Question
On the small arc $BC$ of the circumscribed circle of the triangle $ABC$, consider two distinct points $M$ and $N$, different from the ends of the arc. We know that the relations $MB+ MC=MA$ and $NB + NC = NA$ exist. Show that triangle $ABC$ is equilateral.
My idea
The first thing I noticed and that I think will help us is the fact that $ACMB, ACNB, BCNM$ are inscribed quadrilaterals.
From this info, you can see that I marked some congruent angles on my drawing.
Also, I thought of the Ptolomeu Theorem which is a bit related to the sum of sides we have, but didn't get any correct answer.
Hope you can help me!
Best Answer
Ptolemy's theorem for $ABMC$ says that $AB \cdot MC + AC \cdot MB = MA \cdot BC$. We know $MA = MB + MC$. Moving everything to one side, we get the equation $$(AB - BC) \cdot MC + (AC-BC) \cdot MB = 0.$$ If we do the same thing with $N$ in place of $M$, we get $$(AB - BC) \cdot NC + (AC - BC) \cdot NB = 0.$$ If $AB - BC$ were nonzero, we could rearrange these to get $$\frac{MC}{MB} = \frac{BC-AC}{AB-BC} = \frac{NC}{NB}.$$ But this is impossible: if $M, N$ appear in that order on arc $BC$, then $MC > NC$ and $MB < NB$, so $\frac{MC}{MB} > \frac{NC}{NB}$.
Therefore $AB-BC=0$, which simplifies the first equation above to $(AC-BC)\cdot MB=0$, and we conclude $AC-BC = 0$ as well.

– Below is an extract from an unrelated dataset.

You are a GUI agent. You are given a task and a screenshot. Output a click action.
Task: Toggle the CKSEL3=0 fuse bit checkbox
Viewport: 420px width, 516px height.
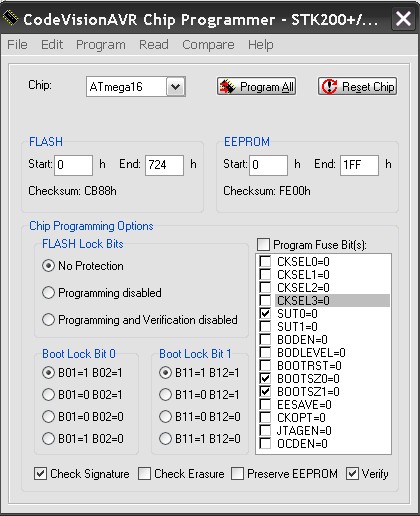point(265,300)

In other words, $AB = BC = AC$.
As a side note, once we know that $AB = AC = BC = s$, Ptolemy's theorem for an arbitrary point on the circle like $M$ says that $s \cdot MC + s \cdot MB = s \cdot MA$, so $MA = MB + MC$. So for every equilateral triangle, any points $M$ and $N$ on the circle will work to construct the diagram in the problem.